Skills · Workflow

workspace-eval

/workspace-eval

Thin agent-facing wrapper over `ralphy workspace eval <project>` (#469): score one project against its WORKSPACE's CUSTOM rubric (#468 config), surface the per-criterion scoreca…

Workflowopsuser

SKILL.md

workspace-eval — run the universe rubric

A thin wrapper over the #469 runner. Your input is a project id + its workspace's custom rubric; your output is the per-criterion scorecard plus, on a non-clean verdict, a handoff to repair. The engine is ralphy workspace eval — this skill is only the agent-facing surface.

ALSO FIRE

After a render, when the user wants a standalone score against the universe's bar without running the full four-stage /universe-studio orchestrator.
When the user drops a <project> and asks whether it clears the workspace's own criteria (distinct from the generic /evaluator gates).

DO NOT FIRE

For the generic structural / audio / caption / vision gates on an arbitrary mp4 — that is /evaluator.

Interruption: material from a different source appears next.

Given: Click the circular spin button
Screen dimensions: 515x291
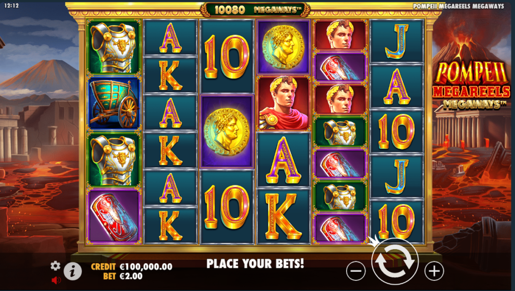Looking at the screenshot, I should click(395, 261).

This skill scores against the per-workspace CUSTOM rubric.
For applying fixes — that is /fixer / the repair loop (#409). This skill only produces the scorecard and routes failures onward.
For a workspace WITHOUT an evaluators.json rubric — there are no custom criteria to score; the runner reports "no rubric configured". Route to /evaluator for the built-in gates instead.
As the per-stage gate inside the four-stage flow — that is /universe-studio, which drives this same runner per stage.

HARD INVARIANTS

Inherited from AGENTS.md:

ralphy is the only entry-point. Run the eval through ralphy workspace eval — never call the model or probe the mp4 directly.
Append-only. The runner archives any existing workspace-eval.json / workspace-eval-report.md to .vN before writing the fresh one; never --force-overwrite without the user asking.
Read MODELS.md before overriding the vision model (--model).

Run it

ralphy workspace eval <project>

Flags:

--no-vision — deterministic criteria only, NO model call (a free pass; use it to check the code-checked criteria without spending).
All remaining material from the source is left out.